NEW YORK — He is 86 years old, his eyesight is failing and much of his recent work reads like a man saying goodbye.
But W.S. Merwin continues to write poems; he cannot help himself.
“I wrote the last one about 10 days ago, it doesn’t stop, and I don’t know where it comes from,” says Merwin, a two-time Pulitzer Prize winner and former U.S. poet laureate widely regarded as among the greatest poets of the past half-century.
“I remember, just over a year ago, after several readings and two red-eye flights, I was absolutely exhausted. But in the middle of the night, I woke up with a line and a half of poetry to write.”
Speaking by phone from his house on the island of Maui in Hawaii, Merwin said he hopes to finish at least another book, health permitting, and also discussed his latest collection, “The Moon Before Morning.” Like his Pulitzer Prize winner from 2008 “The Shadow of Sirius,” its themes are age, time and memory. Phrases such as “this unrepeatable present,” “the current music of vanishing” and “the long-gone night pasture” can be found throughout.
In “Relics,” he writes of his affinity for worlds that have disappeared.
Before I knew words for it
I loved what was obsolete
crumpled at the foot of the closet
lost in the street
left out in the rain
in its wet story
from another age
“I think I’ve seen so many things in my lifetime just as they were vanishing, and sometimes I realized it was happening and sometimes I didn’t,” Merwin says. “I remember one wonderful period of late summer and autumn into winter, way up in the mountains of northern Portugal, an area that really had not changed since the Romans. So this was very, very ancient in so many ways — the architecture, the way of farming. I was just hugging myself. It was wonderful.”
Born in New York City and raised in New Jersey and Pennsylvania, Merwin is a Presbyterian minister’s son whose earliest memories of language include writing out the sermons of his father. He was composing his own verse while still a boy and was class poet at Princeton University. His first collection, “A Mask for Janus,” won the Yale Younger Poets prize in 1951, and by the end of the decade, his friends and acquaintances included Ezra Pound, T.S. Eliot, Sylvia Plath and Robert Lowell.
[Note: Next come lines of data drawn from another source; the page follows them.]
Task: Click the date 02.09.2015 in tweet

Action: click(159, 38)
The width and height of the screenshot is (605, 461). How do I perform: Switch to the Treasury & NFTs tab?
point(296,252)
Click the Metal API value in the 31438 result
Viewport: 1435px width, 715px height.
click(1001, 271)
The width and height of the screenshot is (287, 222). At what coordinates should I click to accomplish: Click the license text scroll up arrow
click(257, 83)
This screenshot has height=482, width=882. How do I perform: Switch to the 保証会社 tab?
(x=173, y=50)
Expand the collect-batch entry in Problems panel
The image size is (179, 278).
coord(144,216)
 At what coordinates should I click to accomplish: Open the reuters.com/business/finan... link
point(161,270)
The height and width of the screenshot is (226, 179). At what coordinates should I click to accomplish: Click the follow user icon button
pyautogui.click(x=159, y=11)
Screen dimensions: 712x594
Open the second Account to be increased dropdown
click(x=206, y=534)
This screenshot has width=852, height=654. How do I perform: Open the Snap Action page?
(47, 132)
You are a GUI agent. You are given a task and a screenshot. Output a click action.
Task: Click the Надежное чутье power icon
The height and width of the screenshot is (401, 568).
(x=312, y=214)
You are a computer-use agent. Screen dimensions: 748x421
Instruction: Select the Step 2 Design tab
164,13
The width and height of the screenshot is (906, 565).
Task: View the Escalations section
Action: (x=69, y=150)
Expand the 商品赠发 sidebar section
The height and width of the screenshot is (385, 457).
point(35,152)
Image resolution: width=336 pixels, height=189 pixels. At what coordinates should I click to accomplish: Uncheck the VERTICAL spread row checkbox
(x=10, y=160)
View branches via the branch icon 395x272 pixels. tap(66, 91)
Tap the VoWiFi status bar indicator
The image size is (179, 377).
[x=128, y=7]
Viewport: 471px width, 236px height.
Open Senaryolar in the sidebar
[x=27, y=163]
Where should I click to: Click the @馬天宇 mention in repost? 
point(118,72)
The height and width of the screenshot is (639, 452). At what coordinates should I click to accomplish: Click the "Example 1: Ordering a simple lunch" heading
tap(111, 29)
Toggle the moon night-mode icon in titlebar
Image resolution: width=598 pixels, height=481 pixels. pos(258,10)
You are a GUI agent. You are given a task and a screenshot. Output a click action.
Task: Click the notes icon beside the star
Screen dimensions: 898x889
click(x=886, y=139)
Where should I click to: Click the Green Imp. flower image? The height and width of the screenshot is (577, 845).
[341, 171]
His style and subject matter would change profoundly, from the classical influences of his early poems to the anti-war themes of the 1960s to the more condensed and philosophical verse of recent years, influenced by his immersion in Buddhism. Throughout, he has been a man of peace — he was a conscientious objector during World War II — a recorder of the past, a believer in nature and a skeptic of humankind. At his Princeton graduation, he read a commencement poem that mourned those who had died in war and explained to the graduation committee that he had “little optimism” about the future.
“I think what we’ve been doing to the Earth, especially since the dawn of the machine age, is so appalling that I don’t know (if) we can turn it back,” he says during his interview.
The poem “No Flag” scorns the pursuit of earthly glory, noting that after “the speeches the medals the fame” comes the “unmapped cold of death.” But some of the poems in “Moon Before Morning” are statements of gratitude, like “Variation on a Theme,” a procession of “thank yous” for everything from friendship and language to the parts of his body and his windows “above the rivers.”
Work these days can be a struggle for Merwin in part because he writes in longhand (”The computer and I are not friends,” he explains) and has to make the letters large in order to read them. Still, the pictures are clear in his mind and words themselves make him hopeful. “I do not have to see/in order to believe,” he writes in “The Color They Come To,” from his new collection. “I know that the flame tree is flowering/when I see petals at my feet.”
“I think of one of my greatest heroes, (William Butler) Yeats,” Merwin said. “He wrote at length — although nothing of Yeats is too long — about old age. He came to it with real anger, as though it was an outrage.”
“I think of old age as being a time like the others. It has its revelations of its own that you can’t come to any other way. I don’t have any of those feelings Yeats had at all. I accept it with a certain amount of curiosity.”